REQUIRED WORK
Return the run of lines below that opens with the line containing "The image size is (654, 813)." and closes with the line containing "Click the Target", keeping each one exact.

········

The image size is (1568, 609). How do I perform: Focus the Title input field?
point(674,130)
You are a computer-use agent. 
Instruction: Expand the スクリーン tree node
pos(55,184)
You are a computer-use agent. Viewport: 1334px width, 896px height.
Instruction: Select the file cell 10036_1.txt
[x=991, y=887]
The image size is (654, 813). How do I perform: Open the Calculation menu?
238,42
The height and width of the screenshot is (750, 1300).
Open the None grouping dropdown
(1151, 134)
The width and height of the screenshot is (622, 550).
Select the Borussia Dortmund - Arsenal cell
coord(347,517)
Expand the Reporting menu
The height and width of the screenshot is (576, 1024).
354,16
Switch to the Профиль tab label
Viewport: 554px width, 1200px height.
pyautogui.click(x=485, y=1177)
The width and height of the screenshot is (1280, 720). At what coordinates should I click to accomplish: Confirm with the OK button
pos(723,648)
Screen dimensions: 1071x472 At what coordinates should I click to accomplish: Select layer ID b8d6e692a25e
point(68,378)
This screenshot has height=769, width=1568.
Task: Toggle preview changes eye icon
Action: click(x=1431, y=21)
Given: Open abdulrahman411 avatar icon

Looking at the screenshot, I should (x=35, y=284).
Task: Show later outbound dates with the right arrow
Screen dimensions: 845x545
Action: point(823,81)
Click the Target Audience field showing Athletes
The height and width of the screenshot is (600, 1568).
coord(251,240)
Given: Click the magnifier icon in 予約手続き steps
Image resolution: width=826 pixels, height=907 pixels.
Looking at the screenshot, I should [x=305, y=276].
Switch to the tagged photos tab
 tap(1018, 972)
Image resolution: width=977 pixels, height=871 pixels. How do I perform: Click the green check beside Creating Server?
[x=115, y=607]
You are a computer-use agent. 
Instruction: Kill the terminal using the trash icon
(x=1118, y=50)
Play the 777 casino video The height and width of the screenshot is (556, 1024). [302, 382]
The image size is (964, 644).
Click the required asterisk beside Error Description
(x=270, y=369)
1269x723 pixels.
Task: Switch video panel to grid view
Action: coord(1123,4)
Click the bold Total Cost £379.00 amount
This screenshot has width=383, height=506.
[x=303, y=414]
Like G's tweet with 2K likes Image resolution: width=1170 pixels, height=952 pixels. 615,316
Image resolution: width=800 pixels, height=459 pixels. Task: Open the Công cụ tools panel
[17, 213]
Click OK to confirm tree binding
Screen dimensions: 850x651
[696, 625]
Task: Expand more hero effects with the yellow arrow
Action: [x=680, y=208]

········

REPLY TO THE EXERCISE
The image size is (654, 813). How do I perform: Open the Calculation menu?
238,42
The height and width of the screenshot is (750, 1300).
Open the None grouping dropdown
(1151, 134)
The width and height of the screenshot is (622, 550).
Select the Borussia Dortmund - Arsenal cell
coord(347,517)
Expand the Reporting menu
The height and width of the screenshot is (576, 1024).
354,16
Switch to the Профиль tab label
Viewport: 554px width, 1200px height.
pyautogui.click(x=485, y=1177)
The width and height of the screenshot is (1280, 720). At what coordinates should I click to accomplish: Confirm with the OK button
pos(723,648)
Screen dimensions: 1071x472 At what coordinates should I click to accomplish: Select layer ID b8d6e692a25e
point(68,378)
This screenshot has height=769, width=1568.
Task: Toggle preview changes eye icon
Action: click(x=1431, y=21)
Given: Open abdulrahman411 avatar icon

Looking at the screenshot, I should (x=35, y=284).
Task: Show later outbound dates with the right arrow
Screen dimensions: 845x545
Action: point(823,81)
Click the Target Audience field showing Athletes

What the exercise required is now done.